Customer churn represents lost opportunities as customers move their business to one of your competitors. At Aunalytics, we have nearly a decade of experience developing such models for clients in various industries, including financial institutions. For client subscribers to our Daybreak™ Analytical Database, the churn propensity report Smart FeatureTM offers a uniquely valuable dataset for understanding the risk factors that could indicate customers are about to take their business elsewhere.

The algorithm behind this Smart Feature was developed by studying historical customer churn data from many different client institutions to discover common patterns in the typical behaviors that precede account churn. One key approach to developing this algorithm was to redefine churn beyond simply customers who closed an account; instead, churn was defined to include customers who suddenly drew down a high-balance account and never returned that account balance to its previous level after a period of months. By looking at the data in this way, our data scientists were able to understand that the behaviors that predict churn often happen many months or years before an account is actually closed—for example, a customer stops using direct deposit or bill pay services, then withdraws most of the balance a few weeks to months later but doesn’t actually close the account for a few years.

Churn AlgorithmBased on this deeper look at the data, Aunalytics has been able to develop an algorithm that looks at numerous factors such as customer transactional data, the age of the account, the presence of ACH deposits prior to churn, number of debit card transactions per month, online banking login frequency, and length of the total customer relationship, among others.
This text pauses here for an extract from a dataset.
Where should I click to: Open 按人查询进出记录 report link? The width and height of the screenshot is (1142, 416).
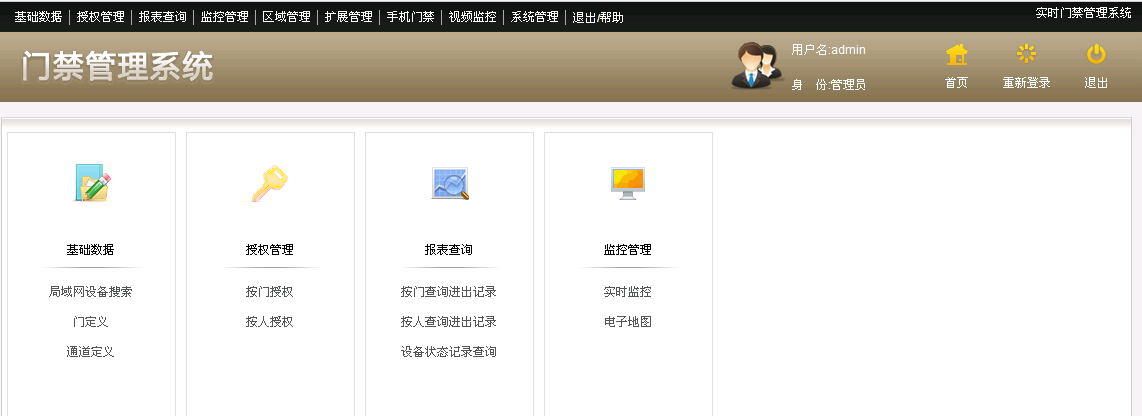click(x=448, y=322)
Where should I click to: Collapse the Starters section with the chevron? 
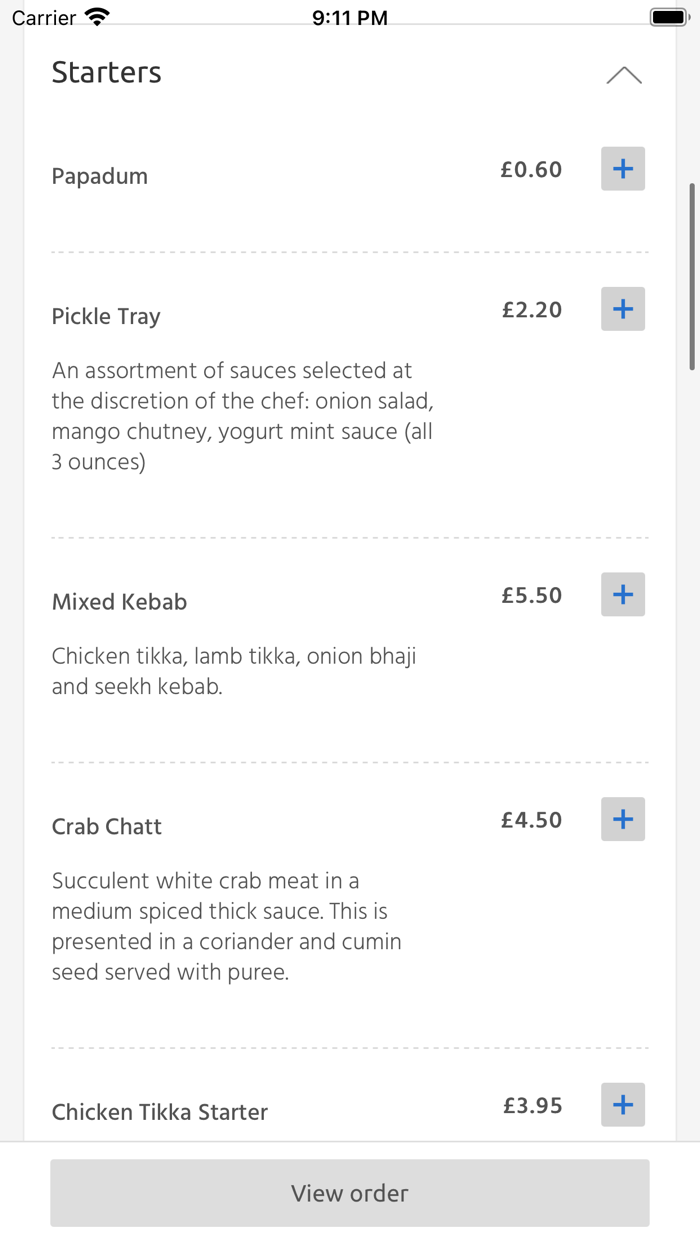[624, 75]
Once this algorithm is trained on a client’s data, we can provide that client with propensity to churn scores expressed both as a standard percentile (e.g. absolute probability in the range of 0-100%) and a decile score (e.g. a score from 1-10 where 1 is the group composed of the 10% of customers least likely to churn and 10 is the 10% most likely to churn). Using these Smart Features, our clients in financial services can understand immediately what the likelihood is that a customer will churn, or build datasets to target customers at risk of churn with offers and incentives that might keep them actively using those financial products.